From 1949 to 1952, Binet published two bulletins: L'Étincelle, which saw an irregular publication, and Sentinelle, where one could read the contributions of Jean-André Faucher, Karl-Heinz Priester or Gaston-Armand Amaudruz. In Sentinelle, Binet advocated his views on "national socialism" and "scientific racism" while promoting the establishment of a "fascist international".

=== New European Order ===
In July 1950, Binet launched the magazine Le Nouveau Prométhée, which presented itself as "national-progressist" and tried to appear more mainstream, and where he developed his theories on "biological realism". The text published in the first issue was adapted the same year as a brochure entitled Théorie du racisme in order to serve as a doctrinal pamphlet advocating racial segregation. The magazine disappeared after one year of existence in 1951. The same year, Binet founded the group Nation and Progress, which later inspired the Nationalist Movement of Progress and Nouvelle Droite leaders. Binet also became close to Maurice Bardèche and the Comité National Français ('French National Committee'), a section of the European Social Movement (ESB). In 1951, he went to Malmö with Bardèche and attended the meeting that saw the formation of the ESB, a neo-fascist alliance set up to bring together nationalists from all over Europe.

### [WORK TO COMPLETE]
A – In the passage about Binet, restate the paragraph that begins "In July 1950, Binet launched" as a short bulleted list that keeps its main facts.
B – According to the passage about Binet, what was the brochure adapted from the first issue of Le Nouveau Prométhée called?
C – Resume the passage about Binet, continuing after its final sentence.
The records that come next are not needed for anything here.

### [EXTRACTED ENTRIES]
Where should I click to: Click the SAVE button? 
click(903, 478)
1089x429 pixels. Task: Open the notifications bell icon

* * *

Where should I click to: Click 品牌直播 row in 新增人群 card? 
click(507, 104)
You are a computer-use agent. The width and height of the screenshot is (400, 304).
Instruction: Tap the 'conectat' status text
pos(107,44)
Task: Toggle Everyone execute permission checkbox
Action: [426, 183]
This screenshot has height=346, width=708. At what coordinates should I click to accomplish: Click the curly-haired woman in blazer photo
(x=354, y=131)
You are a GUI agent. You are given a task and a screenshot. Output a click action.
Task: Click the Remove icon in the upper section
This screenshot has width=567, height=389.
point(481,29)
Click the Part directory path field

---

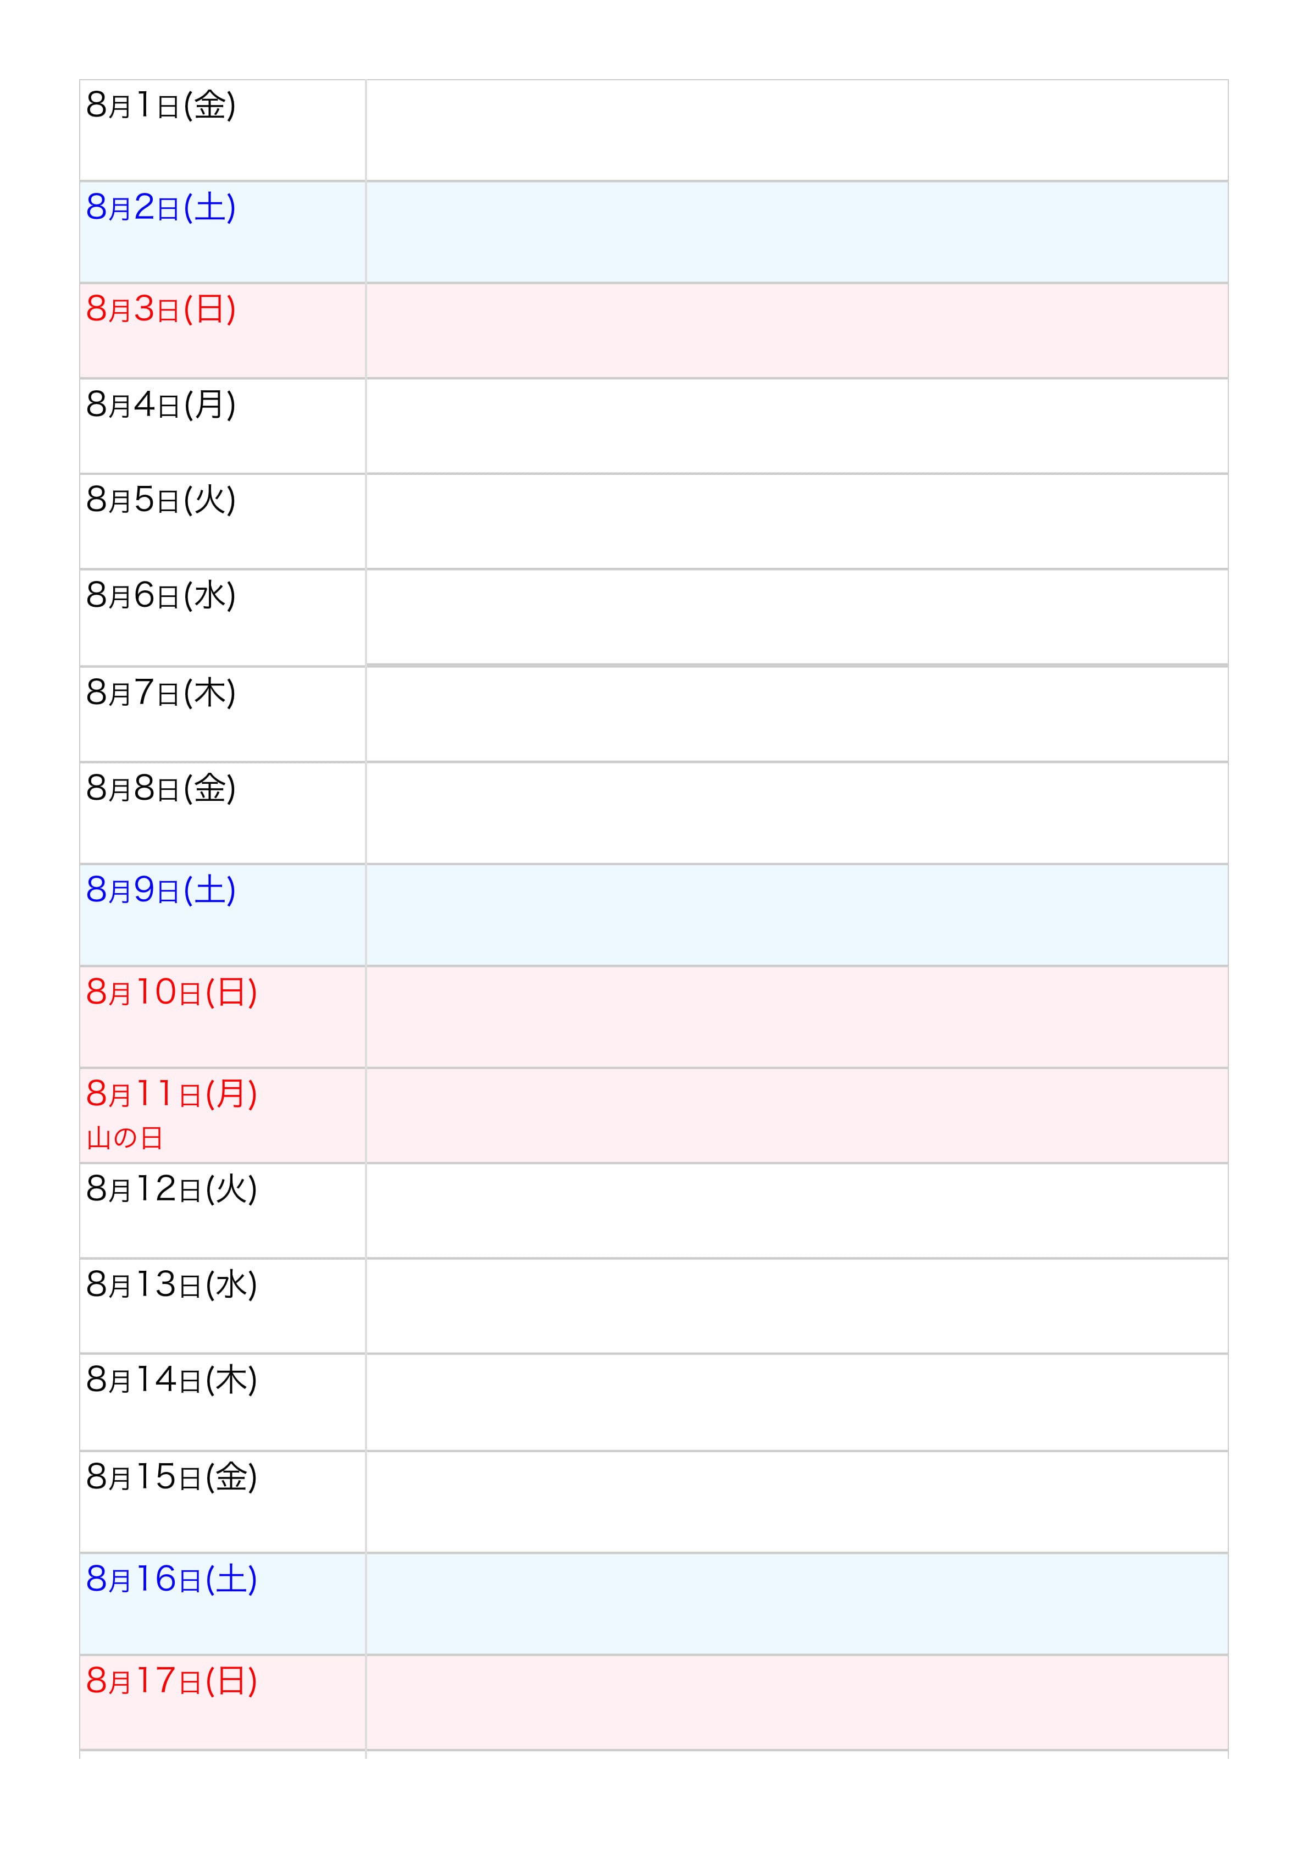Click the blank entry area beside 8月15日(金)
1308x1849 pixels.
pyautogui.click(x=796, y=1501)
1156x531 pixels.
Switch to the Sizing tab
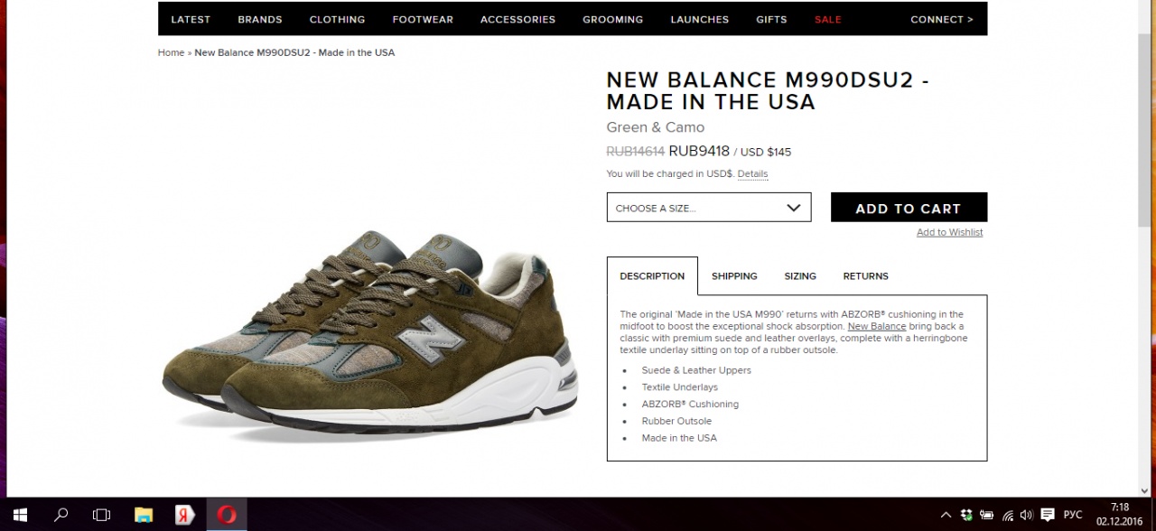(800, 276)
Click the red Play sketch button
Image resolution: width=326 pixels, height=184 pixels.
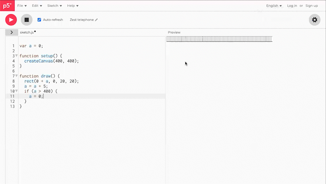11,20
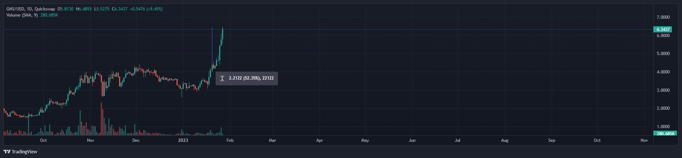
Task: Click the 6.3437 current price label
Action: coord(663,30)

### [EXERCISE RESULTS]
A –
- July 1950: Binet launched Le Nouveau Prométhée, a magazine calling itself "national-progressist" that tried to appear more mainstream and set out his theories on "biological realism."
- The text from its first issue was adapted that year into the brochure Théorie du racisme, a doctrinal pamphlet advocating racial segregation.
- The magazine folded in 1951 after one year.
- In 1951 Binet founded the group Nation and Progress, which later inspired leaders of the Nationalist Movement of Progress and the Nouvelle Droite.
- He grew close to Maurice Bardèche and the Comité National Français, a section of the European Social Movement (ESB).
- In 1951 he went with Bardèche to Malmö for the meeting that formed the ESB, a neo-fascist alliance meant to unite nationalists across Europe.

B – Théorie du racisme.

C –
However, Binet soon broke from the new group which he felt did not go far enough in terms of racialism and anti-communism, and joined instead Amaudruz in establishing the Zurich-based New European Order (NEO) as a more radical alternative in 1951. The group called at its founding for a "European racial policy" in order to improve the European gene pool via eugenicist interventions and control of ethnic inter-marriages. Binet aimed at federating the nationalists of Europe – from former Waffen-SS members to former resistance fighter – against what he called the Russo-American occupation of the continent by "niggers", "Mongols" and "Jews".

=== Later life and death ===
In the later years of his life, Binet worked as a librarian, running the small publishing house Comptoir National du Livre, then led a property development company called Baticoop. He died in a car accident on 16 October 1957 in Pontoise, the day of his 44th birthday. Binet was buried in a mass grave until one of his followers bought him a burial place in 1971.

Noted for his domineering personality, Binet was not always popular among his far right colleagues, leading to allegations that some of them may have arranged his death. Fellow fascist writer Maurice Bardèche described him as a "fascist of the puritan type who spends his life founding parties and publishing roneotyped newspapers".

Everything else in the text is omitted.